##This data is before the further analysis in R.
Chopped<-read.csv("c:/users/abbey/Desktop/Data Mining/family.csv")
head(Chopped)
## FM_SIZE FM_KIDS FM_EDUC1 FSRUNOUT FSLAST FSBALANC FSSKIP FSSKDAYS FSLESS
## 1 3 2 4 1 2 2 1 8 1
## 2 4 3 9 1 2 2 2 NA 2
## 3 3 1 97 1 1 1 1 15 1
## 4 2 0 4 1 2 2 1 3 1
## 5 5 3 5 1 1 1 1 30 1
## 6 2 1 2 1 2 3 2 NA 2
## FSHUNGRY FSWEIGHT FSNOTEAT FSNEDAYS FDMEDYN INCGRP4 FSNAP
## 1 1 1 1 7 2 1 1
## 2 2 2 NA NA 1 2 2
## 3 1 1 2 NA 2 99 7
## 4 1 2 2 NA 2 1 1
## 5 1 2 2 NA 1 3 2
## 6 2 2 NA NA 2 1 1
library (car)
fit<-lm(FSRUNOUT~ FSBALANC + FSLAST+ FDMEDYN+ FSWEIGHT + FSHUNGRY + INCGRP4, data=Chopped)
summary(fit)
##
## Call:
## lm(formula = FSRUNOUT ~ FSBALANC + FSLAST + FDMEDYN + FSWEIGHT +
## FSHUNGRY + INCGRP4, data = Chopped)
##
## Residuals:
## Min 1Q Median 3Q Max
## -2.71119 -0.27918 0.07383 0.31155 0.74443
##
## Coefficients:
## Estimate Std. Error t value Pr(>|t|)
## (Intercept) 0.8222234 0.0230502 35.671 < 2e-16 ***
## FSBALANC 0.0873303 0.0070310 12.421 < 2e-16 ***
## FSLAST 0.2908153 0.0079020 36.803 < 2e-16 ***
## FDMEDYN 0.0236071 0.0086057 2.743 0.00610 **
## FSWEIGHT 0.0011734 0.0051847 0.226 0.82096
## FSHUNGRY 0.0299511 0.0093403 3.207 0.00135 **
## INCGRP4 0.0004679 0.0002001 2.338 0.01941 *
## ---
## Signif. codes: 0 '***' 0.001 '**' 0.01 '*' 0.05 '.' 0.1 ' ' 1
##
## Residual standard error: 0.3866 on 7318 degrees of freedom
## Multiple R-squared: 0.2995, Adjusted R-squared: 0.2989
## F-statistic: 521.5 on 6 and 7318 DF, p-value: < 2.2e-16
## Accoring to the logistic regression those said they were worried (FSRUNOUT) were correlated
##with whether or not they were constantly eating balanced meals, if they have ran out of food in the last 12 months,
## if they have gone to the doctor when they needed medical attention, if they experienced hunger and did not eat, and thier income.
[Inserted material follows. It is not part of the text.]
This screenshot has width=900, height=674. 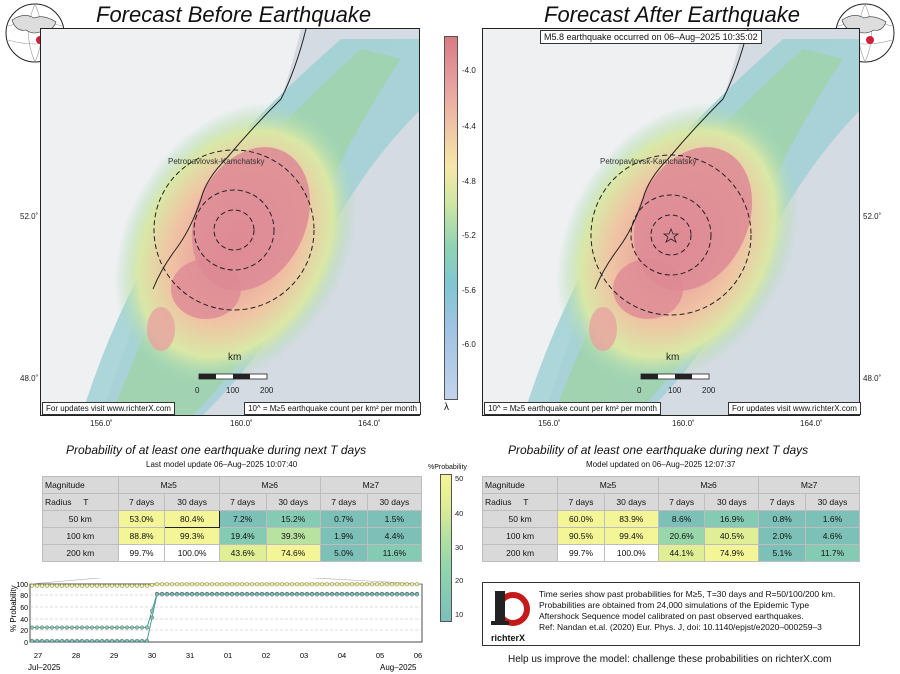 I want to click on mag-header: M≥5, so click(x=168, y=485).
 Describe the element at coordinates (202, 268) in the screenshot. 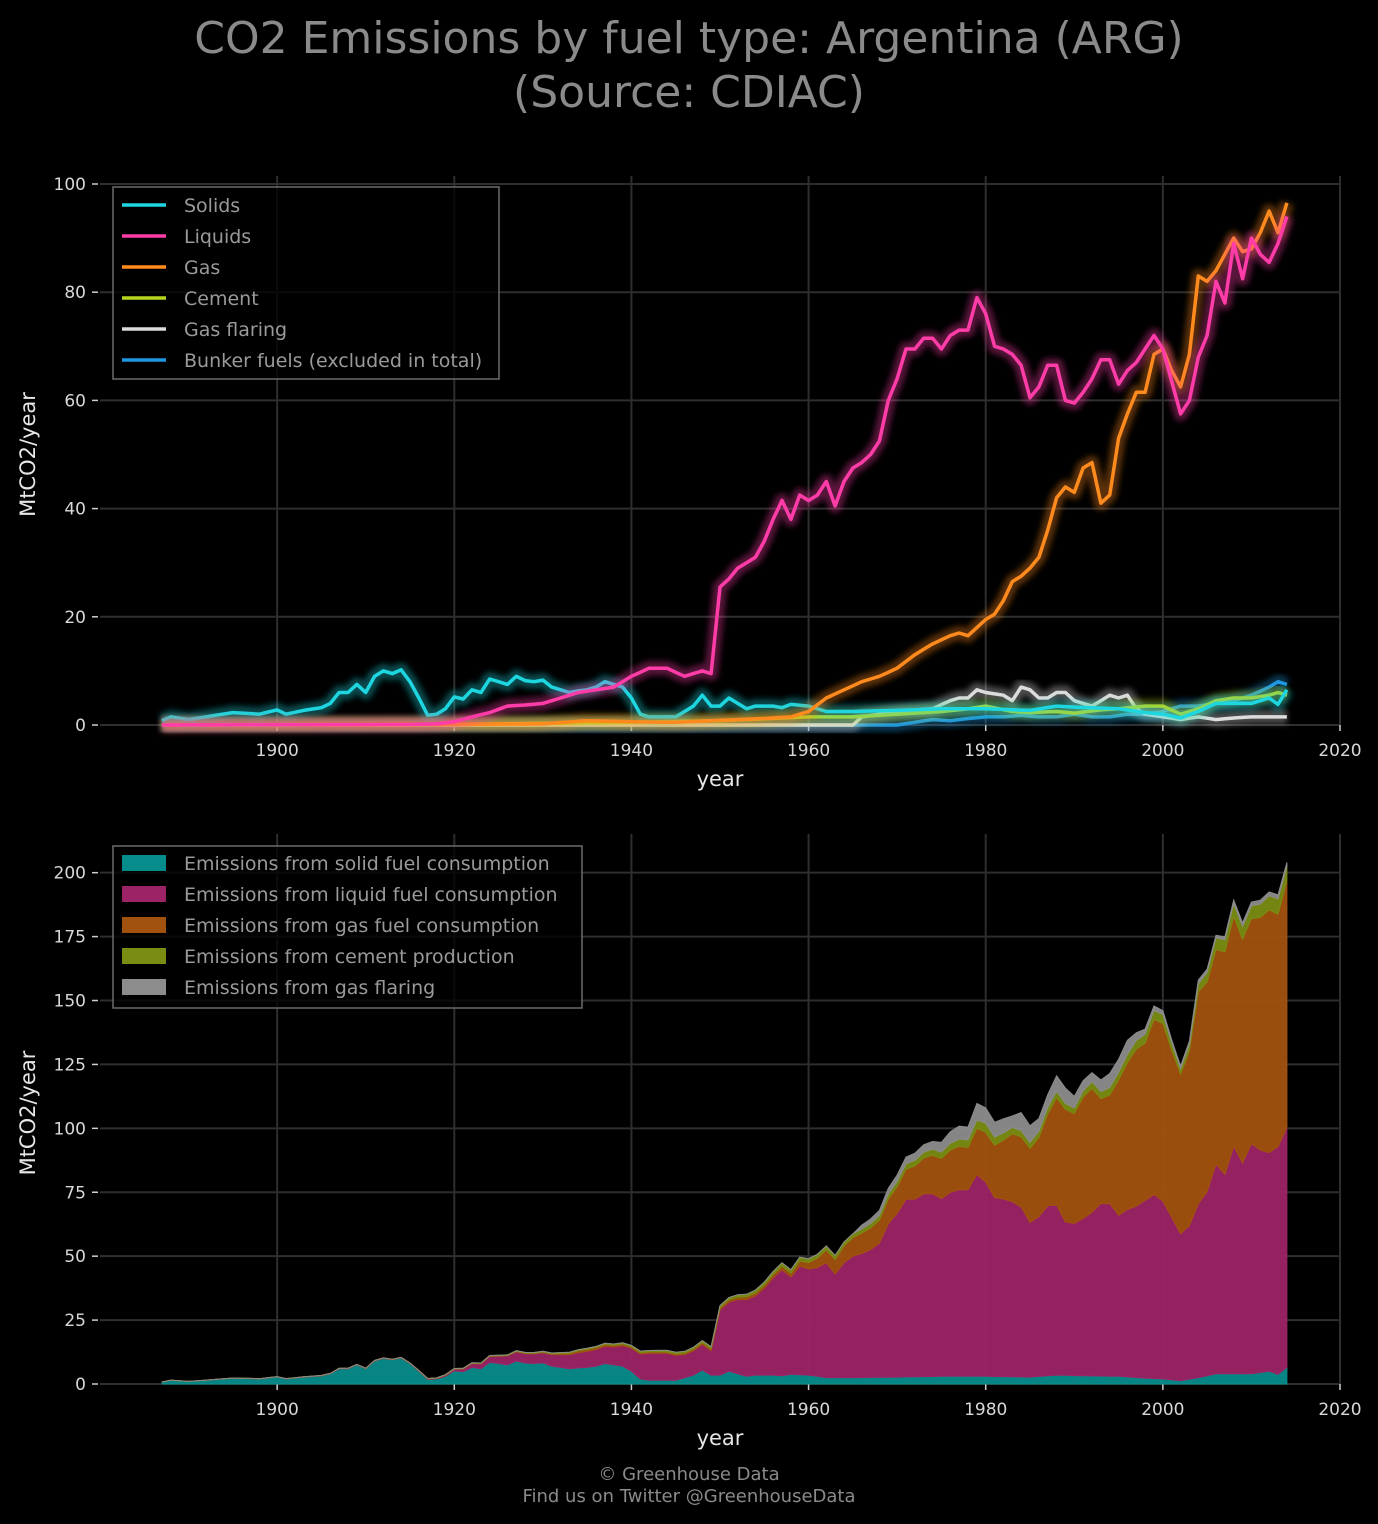

I see `top-legend-label-gas: Gas` at that location.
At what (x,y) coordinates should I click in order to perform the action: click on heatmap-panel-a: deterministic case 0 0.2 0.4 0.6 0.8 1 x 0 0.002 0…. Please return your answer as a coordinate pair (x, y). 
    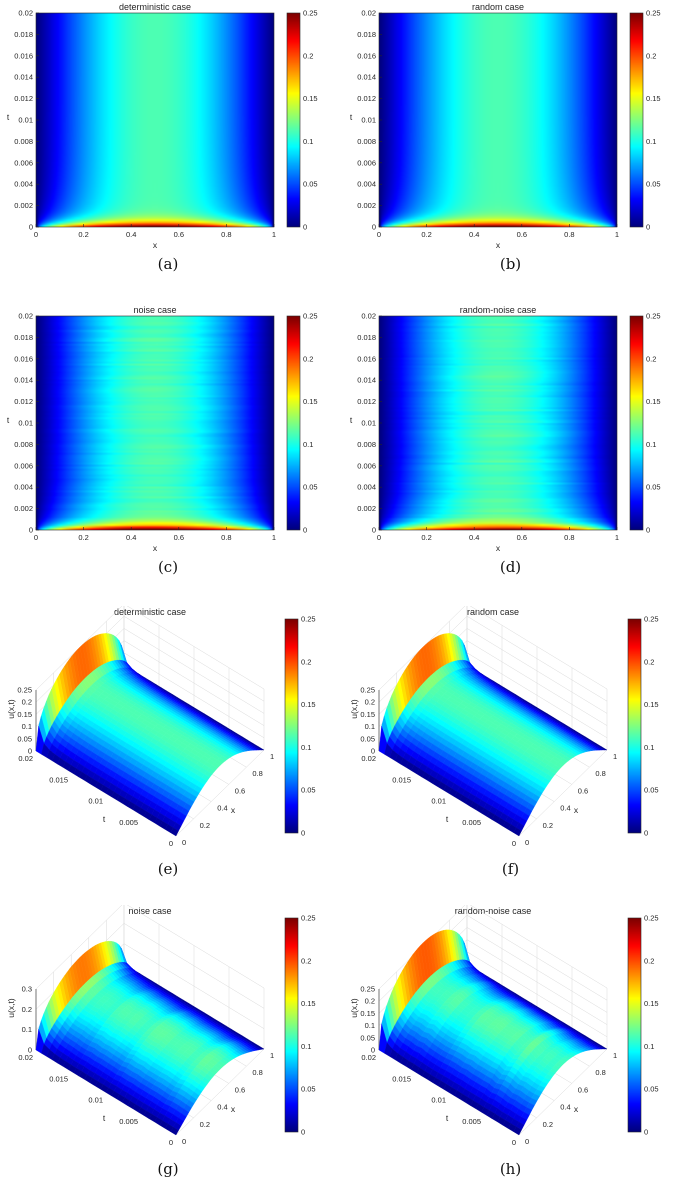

## The coeffecients suggest there is a increasing probability of the independent variables because they are all positive.
## the over all adjusted R squared is 30% saying it explains 30% of the data is relatively low but by calculating the f stat
##fstat
(0.2989/6)/((1-0.2989)/7318)
## [1] 519.9806
519.9806/521.5
## [1] 0.9970865
1-(.99708684)
## [1] 0.00291316
## we get .0029 which is significant so we are ok with our adjusted R squared being lower.
## in addition our overal p-value for the model is <0.05 which means this model is statistically significant.